Пробатов слушал, не поднимая глаз, словно стыдясь чего-то, испытывая чувство разочарования и усталости.
— Настаивать на вашем объединении никто, конечно, не будет, — сказал он, наблюдая за растерянным, в малиновых пятнах лицом Любушкиной. — Это ваша воля и ваше доброе желание! Но меня вот что удивляет, Прасковья Васильевна: как вы можете людей целого колхоза огулом зачислить в лодыри? И потом вот еще: вы уверяли, что народ у вас в колхозе сознательный, что его на хорошее дело агитировать не надо, а сейчас вдруг, даже не спросив мнения всех, самолично за них отвечаете? Как же после этого прикажете понимать ваше рассуждение о том, что умнее народа все равно не будешь, а?
Любушкина сидела, опустив голову, затенив ладонью глаза, и не отвечала…
Пробатов уехал из деревни под вечер, когда откланялась Прасковья Васильевна. Они посидели еще немного в сумерках, и мать вышла его проводить.
— Шерсти па днях па базаре купила. Чудо какая хорошая! — похвалилась она, когда вышли в сени. — Хочу вам всем носки вязать. Сперва тебе, а уж потом…

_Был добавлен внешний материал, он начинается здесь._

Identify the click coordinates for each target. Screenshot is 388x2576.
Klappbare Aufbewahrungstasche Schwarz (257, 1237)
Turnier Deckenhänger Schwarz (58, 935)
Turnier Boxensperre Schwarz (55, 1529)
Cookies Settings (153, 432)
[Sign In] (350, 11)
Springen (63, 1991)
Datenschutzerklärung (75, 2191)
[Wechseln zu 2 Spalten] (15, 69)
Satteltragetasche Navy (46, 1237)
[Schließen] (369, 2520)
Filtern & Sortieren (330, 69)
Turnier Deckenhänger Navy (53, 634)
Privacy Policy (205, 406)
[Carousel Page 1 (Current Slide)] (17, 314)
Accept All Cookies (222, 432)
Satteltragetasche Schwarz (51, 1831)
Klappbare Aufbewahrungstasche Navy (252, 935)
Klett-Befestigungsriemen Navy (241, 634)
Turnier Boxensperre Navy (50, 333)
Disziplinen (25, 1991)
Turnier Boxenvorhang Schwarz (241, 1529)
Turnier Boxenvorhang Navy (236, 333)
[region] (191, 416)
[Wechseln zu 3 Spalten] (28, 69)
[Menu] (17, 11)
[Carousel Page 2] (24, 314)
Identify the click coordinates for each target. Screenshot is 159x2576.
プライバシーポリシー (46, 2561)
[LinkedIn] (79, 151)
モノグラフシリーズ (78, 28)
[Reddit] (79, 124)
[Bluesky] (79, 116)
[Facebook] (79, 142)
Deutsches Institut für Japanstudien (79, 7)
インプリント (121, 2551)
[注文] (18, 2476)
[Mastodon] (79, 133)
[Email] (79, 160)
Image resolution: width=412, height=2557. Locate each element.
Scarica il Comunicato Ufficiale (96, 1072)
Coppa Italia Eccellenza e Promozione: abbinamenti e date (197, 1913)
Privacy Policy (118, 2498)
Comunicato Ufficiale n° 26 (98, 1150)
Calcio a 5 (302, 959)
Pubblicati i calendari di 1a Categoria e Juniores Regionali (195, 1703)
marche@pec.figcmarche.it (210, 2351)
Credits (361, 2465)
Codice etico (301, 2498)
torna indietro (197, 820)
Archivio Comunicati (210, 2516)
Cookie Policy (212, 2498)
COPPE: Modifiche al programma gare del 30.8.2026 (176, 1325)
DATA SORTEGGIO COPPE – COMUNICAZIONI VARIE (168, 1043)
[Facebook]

— Не надо, мать, у меня же есть носки.
— Эка сравнил! — чуть было не обиделась мать. — Да нешто магазинные с нашими могут спорить?
— У тебя и так хватает работы.
— Не отвалятся руки-то! Или ты носить не хочешь? Тогда скажи.
— Да нет, свяжи, пожалуйста. Кто ж от добра отказывается?
Деревня тонула в сумеречной мгле, моросил мелкий дождь. Пробатов оглянулся на мать, шедшую рядом в наброшенном на плечи платке, и забеспокоился:
— А ты не простудишься? Уж больно легко оделась… Мать засмеялась.
— Что-то ты пужливый стал, Ваня! Забыл, что ль, как я босиком на снег выскакивала? Бывало, мою дол, не хватит воды, и по снегу, аж пар валит, наискосок, через улицу так и прожгешь до колодца!